_Exercise materials_
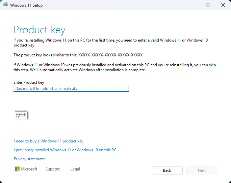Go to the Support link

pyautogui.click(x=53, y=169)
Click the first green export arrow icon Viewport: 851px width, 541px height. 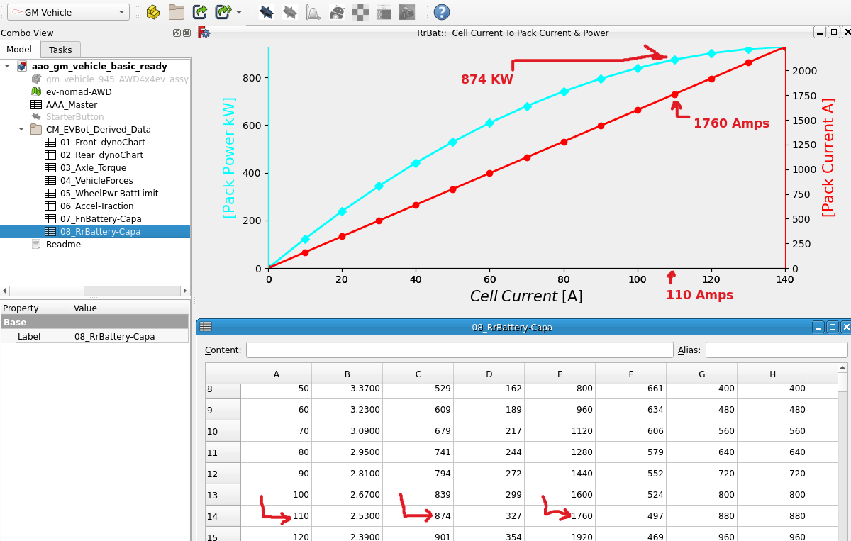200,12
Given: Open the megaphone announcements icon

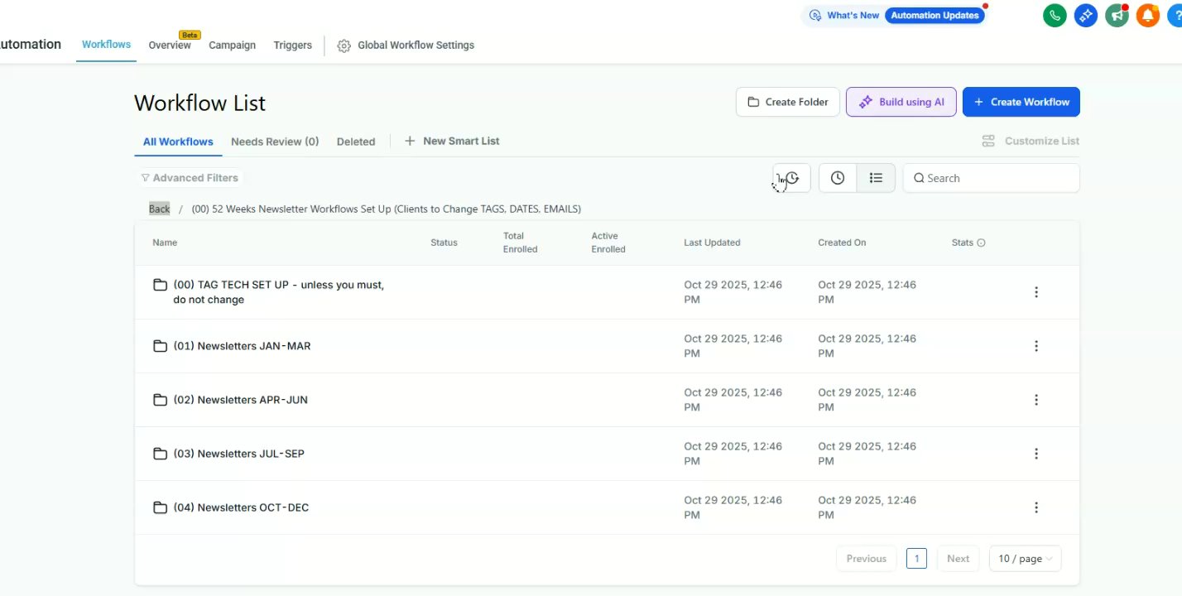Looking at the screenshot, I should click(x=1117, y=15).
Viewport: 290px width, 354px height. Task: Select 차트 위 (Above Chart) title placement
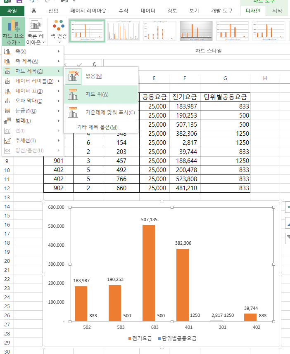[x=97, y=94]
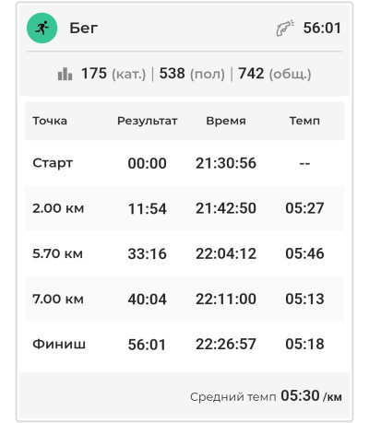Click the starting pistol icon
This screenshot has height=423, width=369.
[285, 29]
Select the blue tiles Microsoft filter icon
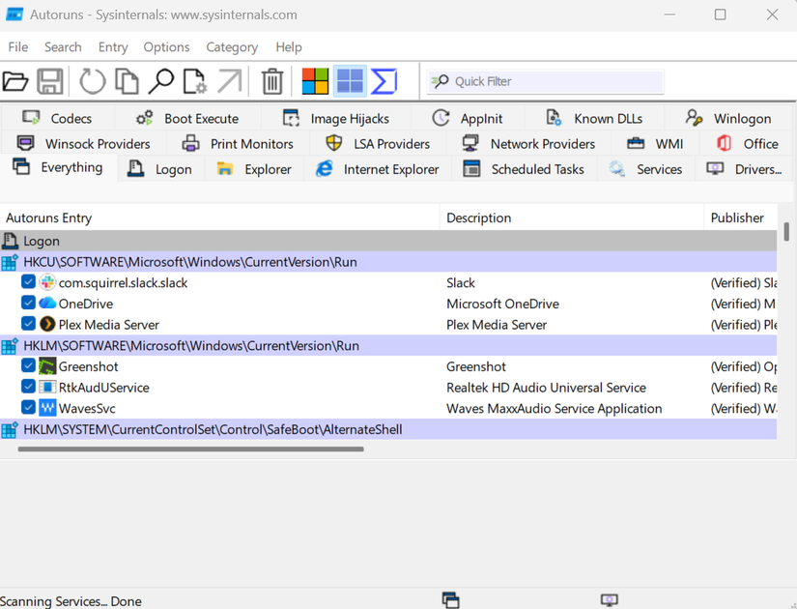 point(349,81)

_Directions for this task_
Report every line above that contains the string "Select", treating uppercase and lowercase as different.

_Problem solution_
Viewport: 290px width, 354px height. Task: Select 차트 위 (Above Chart) title placement
Select the blue tiles Microsoft filter icon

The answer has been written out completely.